# EXCERPTED PASSAGE
Characteristics of Credit

  • Credit is a two-party (bilateral) contract between a debtor and a creditor.
  • A creditor shows faith by transferring goods or services ownership based on the debtor's promise to pay later.
  • The debtor commits to payment and acknowledges the creditor's right to collect the price.
  • Debtor's character and repayment ability is important when extending a loan
  • Debt obligations and claims are denominated using a reliable standard of deferred payments, specifically money.

Credit Transactions

  • Credit transactions arise for deferred payments for goods/services.
  • Credit transactions arise for money loans.
  • Credit transactions arise for services rendered.

Advantages of Credit

  • Credit allows usage of goods and services immediately with deferred payment.
  • Credit is especially helpful for big-ticket items.
  • Credit cards provide shopping convenience without carrying large amounts of cash.
  • Credit can provide temporary financial solution.
  • Credit channels idle funds into productive activities through bank lending.
  • Credit increases wealth liquidity through secured loans that convert fixed assets into current ones.
  • Credit supplements the monetary system through checks.

Disadvantages of Credit

  • Credit costs money.
  • Purchases paid over time cost more than cash.
  • Credit encourages overspending.
  • Consumers easily acquire debt buying items.
  • Credit ties up future income.
  • Purchases result in less disposable income.
  • Failure to make payments may result in loss of merchandise or collateral.
  • Liberal credit leads to over-expansion or speculation.
  • Governments borrowing heavily may curtail necessary projects.

Classifications and Kinds of Credit

  • Time Loan is payable on a specific date.
  • Short-term is payable within a year.
  • Medium-term is payable in one to five years.
  • Long-term is payable in more than five years.
  • Call/Demand Loan is payable on demand.
  • Public credit is issued by government.
  • Private credit is issued by financial institutions.
  • Ordinary interest is paid with principal on the due date.
  • Discount interest is deducted from the principal upon granting the loan.
  • Lump-sum principal is paid in full.
  • Installment principal is released or repaid in staggered amounts.
  • Self-liquidating repayment comes from asset.
  • Non-self-liquidating repayment comes from income of debtor.
  • Agricultural credit finances agricultural needs.

# DATASET EXTRACT
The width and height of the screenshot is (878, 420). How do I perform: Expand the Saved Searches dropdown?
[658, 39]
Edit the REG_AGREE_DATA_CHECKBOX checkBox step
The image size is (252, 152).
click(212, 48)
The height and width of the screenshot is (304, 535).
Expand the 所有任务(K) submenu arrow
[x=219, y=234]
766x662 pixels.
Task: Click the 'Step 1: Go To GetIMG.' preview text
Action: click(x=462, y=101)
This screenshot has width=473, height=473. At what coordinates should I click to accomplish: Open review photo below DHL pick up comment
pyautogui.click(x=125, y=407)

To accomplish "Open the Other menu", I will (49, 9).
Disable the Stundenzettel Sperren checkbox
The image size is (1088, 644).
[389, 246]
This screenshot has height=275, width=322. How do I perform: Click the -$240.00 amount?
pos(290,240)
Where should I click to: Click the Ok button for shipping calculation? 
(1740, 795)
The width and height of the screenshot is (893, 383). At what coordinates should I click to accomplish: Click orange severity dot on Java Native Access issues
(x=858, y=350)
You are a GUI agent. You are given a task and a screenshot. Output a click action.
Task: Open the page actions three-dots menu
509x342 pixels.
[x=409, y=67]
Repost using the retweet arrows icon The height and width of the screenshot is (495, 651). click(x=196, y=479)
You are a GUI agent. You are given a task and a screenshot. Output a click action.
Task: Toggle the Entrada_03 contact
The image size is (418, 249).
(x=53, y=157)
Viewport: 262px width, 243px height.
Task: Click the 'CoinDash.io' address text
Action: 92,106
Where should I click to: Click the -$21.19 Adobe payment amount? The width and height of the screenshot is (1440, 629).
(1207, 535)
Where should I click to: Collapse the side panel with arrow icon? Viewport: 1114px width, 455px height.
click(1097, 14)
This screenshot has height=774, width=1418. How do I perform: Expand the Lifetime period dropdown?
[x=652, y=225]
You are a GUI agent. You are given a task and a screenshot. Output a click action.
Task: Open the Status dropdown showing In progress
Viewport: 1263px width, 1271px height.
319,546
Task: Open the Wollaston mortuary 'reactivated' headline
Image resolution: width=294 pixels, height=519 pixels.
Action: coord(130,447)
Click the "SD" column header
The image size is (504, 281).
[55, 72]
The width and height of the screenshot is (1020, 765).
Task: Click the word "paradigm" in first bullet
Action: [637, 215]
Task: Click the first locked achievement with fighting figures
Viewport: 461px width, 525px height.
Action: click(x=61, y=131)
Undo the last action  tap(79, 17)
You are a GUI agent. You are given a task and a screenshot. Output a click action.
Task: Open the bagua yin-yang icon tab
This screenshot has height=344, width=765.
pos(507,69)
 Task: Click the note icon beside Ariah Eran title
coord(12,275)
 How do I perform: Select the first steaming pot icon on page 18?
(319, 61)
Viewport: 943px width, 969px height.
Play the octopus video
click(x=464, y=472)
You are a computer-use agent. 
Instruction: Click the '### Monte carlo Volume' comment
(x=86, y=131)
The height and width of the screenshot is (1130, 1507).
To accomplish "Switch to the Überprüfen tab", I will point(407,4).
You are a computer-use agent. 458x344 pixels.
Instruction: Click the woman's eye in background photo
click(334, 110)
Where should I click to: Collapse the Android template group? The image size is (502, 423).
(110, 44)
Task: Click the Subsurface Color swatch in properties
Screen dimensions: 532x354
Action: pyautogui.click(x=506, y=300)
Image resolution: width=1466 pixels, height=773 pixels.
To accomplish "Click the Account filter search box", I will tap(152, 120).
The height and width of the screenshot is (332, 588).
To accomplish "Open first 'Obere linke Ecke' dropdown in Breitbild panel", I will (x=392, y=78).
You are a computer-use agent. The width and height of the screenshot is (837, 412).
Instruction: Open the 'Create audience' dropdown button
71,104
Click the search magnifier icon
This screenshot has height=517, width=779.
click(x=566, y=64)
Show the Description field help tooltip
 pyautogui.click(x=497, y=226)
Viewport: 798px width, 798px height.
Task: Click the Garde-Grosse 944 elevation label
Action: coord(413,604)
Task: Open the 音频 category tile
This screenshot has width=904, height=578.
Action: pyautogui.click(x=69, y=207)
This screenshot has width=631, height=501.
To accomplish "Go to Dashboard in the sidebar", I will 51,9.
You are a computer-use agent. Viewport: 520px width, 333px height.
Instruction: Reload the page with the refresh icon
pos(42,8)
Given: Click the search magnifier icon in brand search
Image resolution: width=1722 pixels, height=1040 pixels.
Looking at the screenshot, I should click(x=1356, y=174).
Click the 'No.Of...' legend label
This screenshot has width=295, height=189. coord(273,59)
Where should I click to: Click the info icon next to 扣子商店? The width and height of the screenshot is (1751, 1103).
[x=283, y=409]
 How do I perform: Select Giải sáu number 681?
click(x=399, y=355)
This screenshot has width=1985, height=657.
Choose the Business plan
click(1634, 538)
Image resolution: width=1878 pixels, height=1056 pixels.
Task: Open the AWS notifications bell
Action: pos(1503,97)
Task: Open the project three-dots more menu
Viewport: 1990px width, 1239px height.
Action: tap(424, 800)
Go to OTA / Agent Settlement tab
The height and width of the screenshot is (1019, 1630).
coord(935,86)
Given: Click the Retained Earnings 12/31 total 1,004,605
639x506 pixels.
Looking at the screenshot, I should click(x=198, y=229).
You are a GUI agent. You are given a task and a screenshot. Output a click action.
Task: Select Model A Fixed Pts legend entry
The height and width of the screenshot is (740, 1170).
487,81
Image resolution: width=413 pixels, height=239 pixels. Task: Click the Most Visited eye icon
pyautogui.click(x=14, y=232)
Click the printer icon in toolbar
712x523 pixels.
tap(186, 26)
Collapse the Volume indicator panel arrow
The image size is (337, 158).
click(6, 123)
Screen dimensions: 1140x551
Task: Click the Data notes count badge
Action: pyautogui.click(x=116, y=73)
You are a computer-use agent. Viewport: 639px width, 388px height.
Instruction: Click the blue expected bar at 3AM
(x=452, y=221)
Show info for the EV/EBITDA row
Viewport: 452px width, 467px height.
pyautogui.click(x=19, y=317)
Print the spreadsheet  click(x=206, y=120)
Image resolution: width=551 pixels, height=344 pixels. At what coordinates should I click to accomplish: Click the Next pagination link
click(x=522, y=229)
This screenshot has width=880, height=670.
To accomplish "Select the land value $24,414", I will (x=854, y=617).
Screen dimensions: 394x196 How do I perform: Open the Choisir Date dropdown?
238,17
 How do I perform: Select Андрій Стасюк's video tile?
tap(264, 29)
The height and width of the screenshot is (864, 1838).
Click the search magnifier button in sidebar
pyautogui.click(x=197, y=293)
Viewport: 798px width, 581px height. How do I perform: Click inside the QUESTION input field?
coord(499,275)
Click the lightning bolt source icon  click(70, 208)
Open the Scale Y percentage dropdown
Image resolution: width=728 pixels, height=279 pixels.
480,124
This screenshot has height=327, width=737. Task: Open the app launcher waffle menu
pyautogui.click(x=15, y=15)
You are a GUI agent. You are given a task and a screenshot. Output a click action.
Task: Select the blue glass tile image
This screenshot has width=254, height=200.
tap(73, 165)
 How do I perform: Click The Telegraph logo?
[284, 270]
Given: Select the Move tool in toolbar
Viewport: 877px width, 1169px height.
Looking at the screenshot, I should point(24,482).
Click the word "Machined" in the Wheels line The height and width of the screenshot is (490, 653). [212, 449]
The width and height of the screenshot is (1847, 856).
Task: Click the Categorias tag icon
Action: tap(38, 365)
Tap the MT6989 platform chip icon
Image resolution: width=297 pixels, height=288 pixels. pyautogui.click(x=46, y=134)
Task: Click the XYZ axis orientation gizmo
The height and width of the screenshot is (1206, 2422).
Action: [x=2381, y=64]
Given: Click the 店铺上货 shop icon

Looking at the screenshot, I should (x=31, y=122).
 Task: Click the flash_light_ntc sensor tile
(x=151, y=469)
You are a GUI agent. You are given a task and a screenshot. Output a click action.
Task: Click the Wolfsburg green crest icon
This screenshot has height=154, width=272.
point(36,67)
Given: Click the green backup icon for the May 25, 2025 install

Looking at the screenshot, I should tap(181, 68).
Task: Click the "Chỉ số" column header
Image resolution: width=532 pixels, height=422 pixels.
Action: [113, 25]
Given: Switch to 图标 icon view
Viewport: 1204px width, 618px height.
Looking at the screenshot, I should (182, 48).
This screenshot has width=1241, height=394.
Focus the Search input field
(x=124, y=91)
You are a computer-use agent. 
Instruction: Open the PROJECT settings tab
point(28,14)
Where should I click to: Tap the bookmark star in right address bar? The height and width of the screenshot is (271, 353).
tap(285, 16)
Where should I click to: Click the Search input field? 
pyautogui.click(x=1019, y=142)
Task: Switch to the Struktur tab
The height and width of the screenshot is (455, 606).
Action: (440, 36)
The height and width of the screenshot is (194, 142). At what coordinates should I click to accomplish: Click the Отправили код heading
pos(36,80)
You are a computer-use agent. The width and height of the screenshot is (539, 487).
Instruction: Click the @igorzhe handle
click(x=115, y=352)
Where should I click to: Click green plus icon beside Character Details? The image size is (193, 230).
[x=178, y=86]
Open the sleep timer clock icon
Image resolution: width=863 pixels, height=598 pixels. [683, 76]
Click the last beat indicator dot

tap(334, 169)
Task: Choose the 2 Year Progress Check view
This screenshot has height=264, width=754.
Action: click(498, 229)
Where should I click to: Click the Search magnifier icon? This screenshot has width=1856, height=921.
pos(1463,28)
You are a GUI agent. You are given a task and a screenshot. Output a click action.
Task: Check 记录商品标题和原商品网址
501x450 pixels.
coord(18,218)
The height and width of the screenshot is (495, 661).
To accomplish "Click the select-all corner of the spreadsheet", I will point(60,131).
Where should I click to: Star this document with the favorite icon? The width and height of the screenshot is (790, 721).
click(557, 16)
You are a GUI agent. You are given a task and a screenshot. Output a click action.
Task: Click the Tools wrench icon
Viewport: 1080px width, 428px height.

# STATED TASK
Please pick up the overview of credit after its final bullet on agricultural credit and continue the list from there.

# EXPECTED ANSWER
  • Commercial credit finances short-term capital needs.
  • Industrial credit finances long-term capital needs.
  • Real estate is used to finance property acquisition.
  • Personal or consumer credit facilitates consumption.
  • Secured credit is issued with collateral.
  • Unsecured credit is issued with good faith.

Loan Considerations

  • It is important that the purpose of the loan be productive and beneficial to the community.
  • Diversify the loan portfolio to spread lending risks, considering the amount involved.
  • Loan maturity should align with the duration of borrower's financing needs.
  • Collateral, like real estate, should be required mitigate lending risks
  • Interest rates depend on factors like funding costs and account relationship.

The Ten Commandments of Credit: The Cs of Good and Bad Loans

  • The five Cs of credit should be reviewed by examiners and lenders.
  • The 5 Cs are character, capacity, conditions, capital and collateral.
  • Character assesses borrower's payment habits/willingness to pay.
  • Capacity refers to borrower's payment ability via cash flows.
  • Capital is borrower's net worth.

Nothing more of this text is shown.